Kitty, I stand by my statement and I refuse to admit that it is condescending, rude or sneery.

I have not commented on anybody's intelligence.

I have the tools (access to the internet, money to buy newspapers and magazine, ability to read press in a non-English language) and the time to inform myself.

At the risk of repeating myself, a lot of people do not have access to these tools nor the time, so may simply rely on snippets of 'information' on threads or campaign slogans and take these for granted, which I find sad and even scary considering the paucity of facts on Mumsnet threads.

LineyReborn · 20/06/2016 20:44

I would like Priti Patel to give her views on child labour and exploitation in these 'fastest growing economies'.

twofingerstoGideon · 20/06/2016 20:46

I'm another one who's amazed at the number of people saying Patel's post is 'excellent', when all it does is repeat the same old guff that Brexiters have spouted for months now, particularly in relation to the NHS, which is being deliberately under-funded for ideological reasons.

I was delighted to hear Mishal Husain take Patel to task on the Today Show last week.

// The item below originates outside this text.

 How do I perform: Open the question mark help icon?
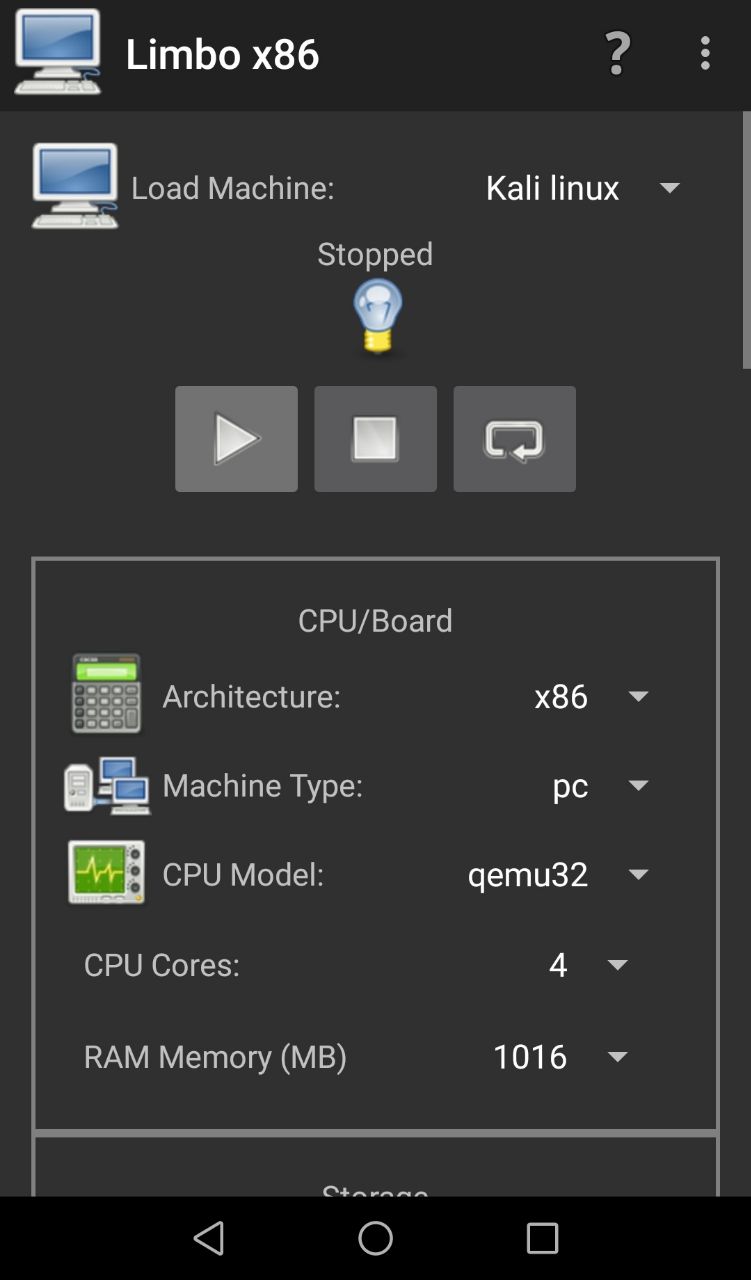coord(618,53)
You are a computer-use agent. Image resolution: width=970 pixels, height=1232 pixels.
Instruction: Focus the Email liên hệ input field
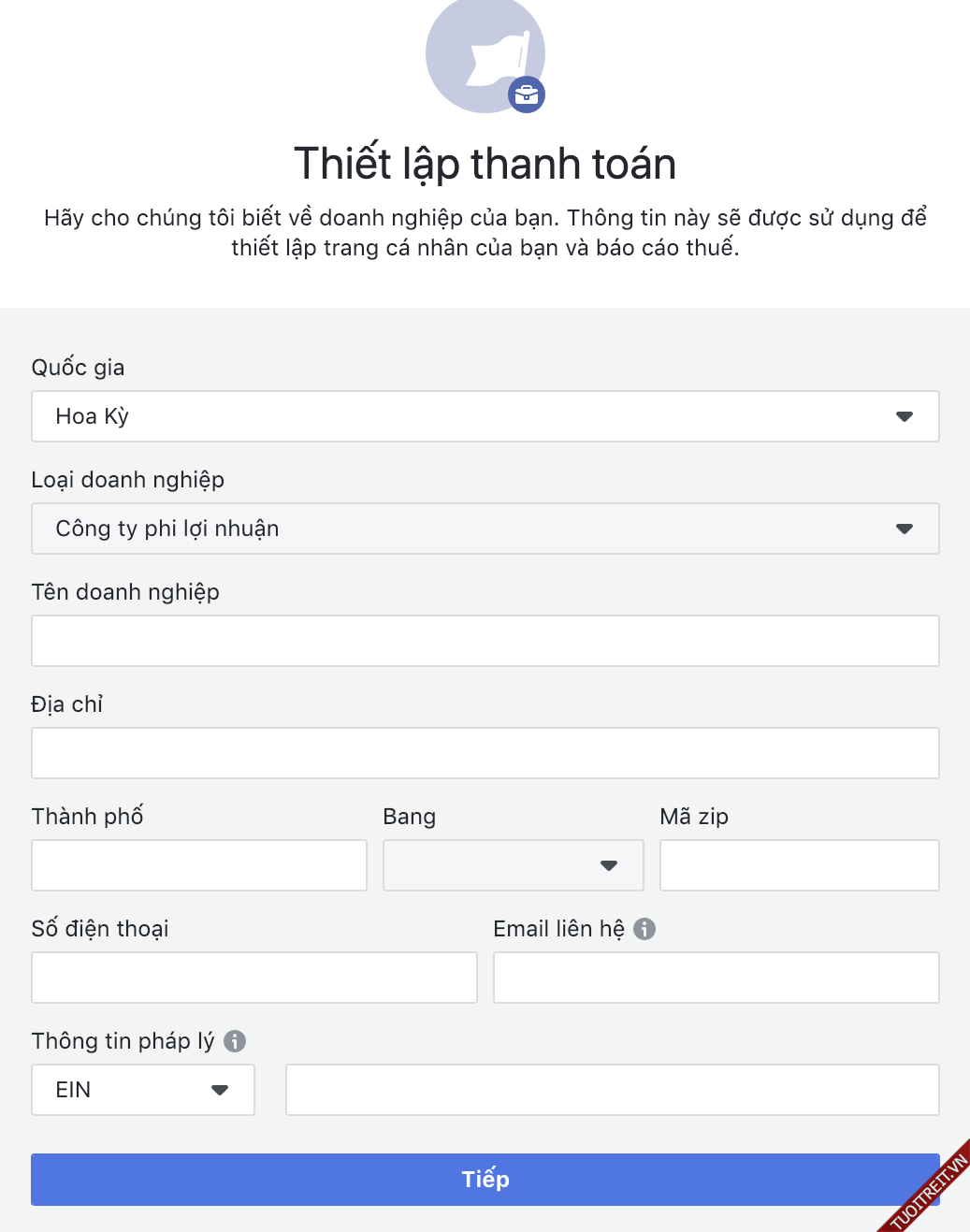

The Brexiters have made so many ridiculous spending promises and Patel should not have needed reminding that as a campaign group, they have no actual authority to promise anything.

The thing that worries me most about Brexit is that the people who want to leave do not share common ground. Instead, each seems to have his or her own fantasy about what a post-Brexit Utopia will look like. Basically they are voting for the unknown.

I would not accuse all Brexiters of being racist, but I'm fairly sure most racists support Brexit. I do not wish to stand shoulder to shoulder with these people, or the various opportunist politicians who shamelessly change their minds about important issues (eg. Boris making a case for Turkey joining the EU before scaremongering about... the Turks joining the EU).

I would also echo previous posters who are shocked at the way Jo Cox's name has been used here by Priti Patel.

Brokenbiscuit · 20/06/2016 21:04

I'd like to know what Priti Patel thinks of Nigel Farage's racist poster campaign.